Katharine Payne

Katharine Payne 2009

Katharine 'Katy' Boynton Payne (born 1937) is a researcher in the Bioacoustics Research Program at the Laboratory of Ornithology at Cornell University. Payne studied music and biology in college and after a decade doing research in the Savannah elephant country in Kenya, Zimbabwe and Namibia, she founded Cornell's Elephant Listening Project in 1999.[1]

Career

Initially a researcher of whales with her then husband Roger Payne, Payne turned to investigating elephants after observing them at the Oregon Zoo in Portland. In 1984, she and other researchers discovered that elephants make infrasonic calls to one another at distances as far as ten kilometers. The calls aided in travel and mating. Payne founded the ELP to use these calls as a means of measuring the behavior of elephants and the size of the elephant population. Payne was featured in the 1984 PBS series The Voyage of the Mimi.

In 2004, Payne's initial recordings of elephants were selected as one of 50 recordings chosen that year by the Library of Congress to be added to the National Recording Registry.

Whale Song Research

Katy Payne and her husband worked at sea to Bermuda in 1968. With the help of a Navy engineer, Frank Watlington monitored hydrophones many miles into the sea to capture the sounds of the humpback whales. After 31 years of analyzing the recordings. Payne discovered the predictable ways in which the whales change their songs each season and, with her colleague Linda Guinee, also discovered that whales use rhymes in their songs.[2] The spectograms of the whale voices showed peaks, valleys, and gaps. The visual representation of the whales vocalization looked like melodies and rhythms according to Payne.[3]

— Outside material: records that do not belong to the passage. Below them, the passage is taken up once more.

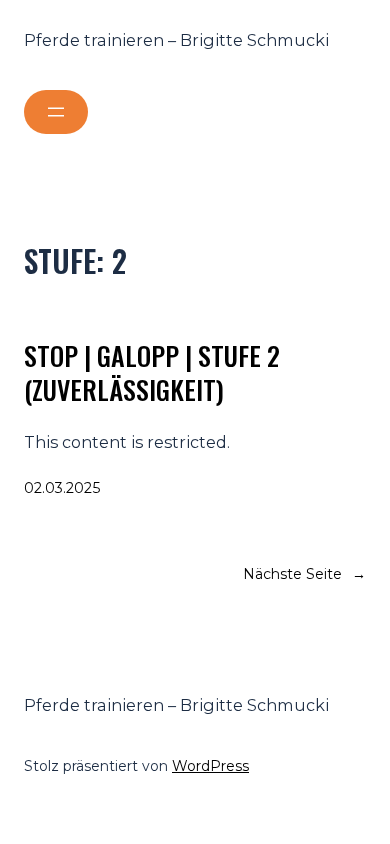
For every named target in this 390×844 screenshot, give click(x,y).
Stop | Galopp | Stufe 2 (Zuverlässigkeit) (152, 373)
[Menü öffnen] (56, 112)
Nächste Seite (304, 574)
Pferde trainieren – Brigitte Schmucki (176, 40)
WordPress (210, 766)
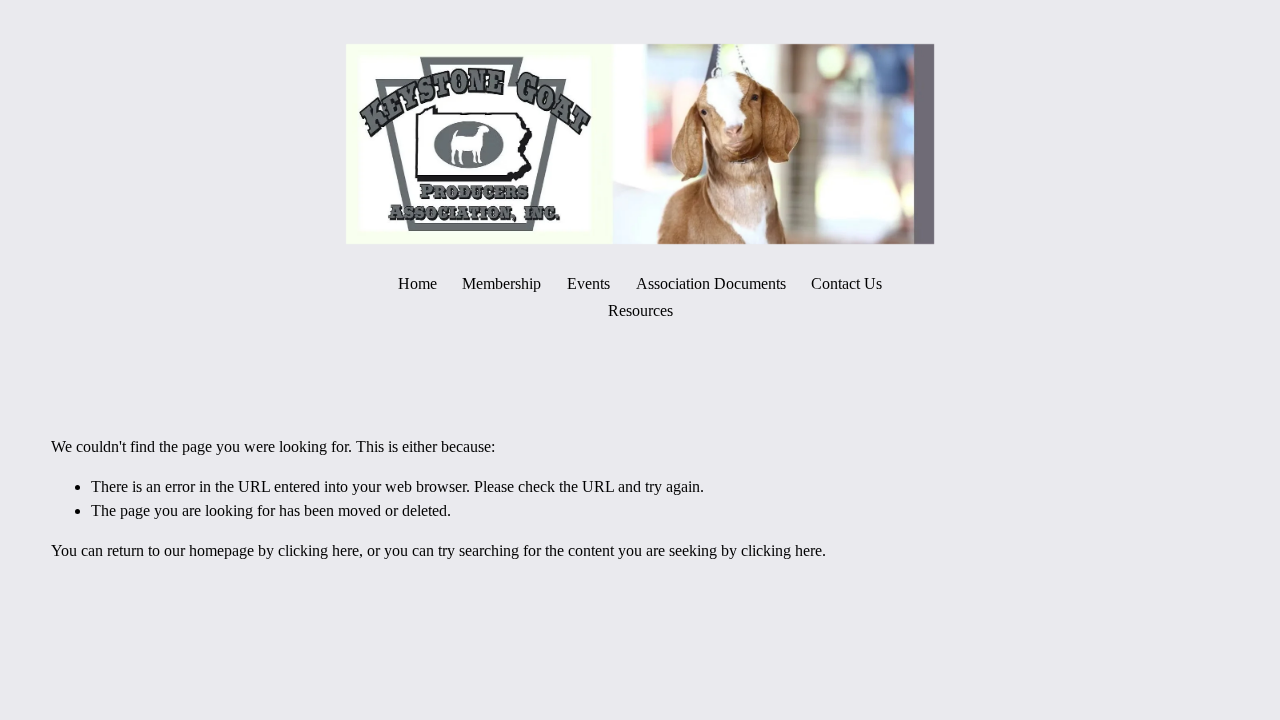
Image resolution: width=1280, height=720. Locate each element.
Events (588, 283)
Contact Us (846, 283)
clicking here (318, 550)
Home (417, 283)
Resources (640, 310)
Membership (501, 283)
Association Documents (711, 283)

The Elephant Listening Project

The Elephant Listening Project was founded in 1984 when Katy Payne began her work researching elephants in the Portland Zoo, where she discovered that the elephants communicate in low frequencies. After four months in Portland, Conrnell University's acoustic biologists Carl Hopkins and Bob Capranica partnered up with Payne and recorded and measured the infrasonic communication and behavior of the elephants. By 1999 Payne published her elephant discoveries in her book Silent Thunder, then the Elephant Listening Project was officially founded in the Laboratory of Ornithology to focus on long term research on forest elephants.

In 2005 Katy Payne retired and Peter Werge took over the project. Since then the ELP has been listening and studying elephant communication in the forests of Central Africa, still applying Payne's insights to further her findings and preserve the conservation of elephants. Co-founder of the ELP, Andrea Turkalo studied the population of forests elephants and was able to catalogue 4,000 elephants along with their family trees and social connections to other elephant families.

Another major site the ELP monitors is in Northern Congo, where increasing human activity is a threat to forests elephants. The ELP and other academic institutions us ARU's (acoustic recording unit) to study the response of the forests elephants to the development of extracting their habitat. The ELP claims that the data from these studies will be an important factor to attempt the conservation of forrest elephants.[4]

References

  1. "Katy Payne - In the Presence of Elephants and Whales". On Being with Krista Tippett. Retrieved September 3, 2015.
  2. Brody, Jane E. (1993-11-09). "SCIENTIST AT WORK: Katy Payne; Picking Up Mammals' Deep Notes". The New York Times. ISSN 0362-4331. Retrieved 2015-12-10.
  3. Twitter, Bill McQuay Twitter Christopher Joyce. "It Took A Musician's Ear To Decode The Complex Song In Whale Calls". NPR.org. Retrieved 2015-12-10.
  4. "The Elephant Listening Project". www.birds.cornell.edu. Retrieved 2015-12-10.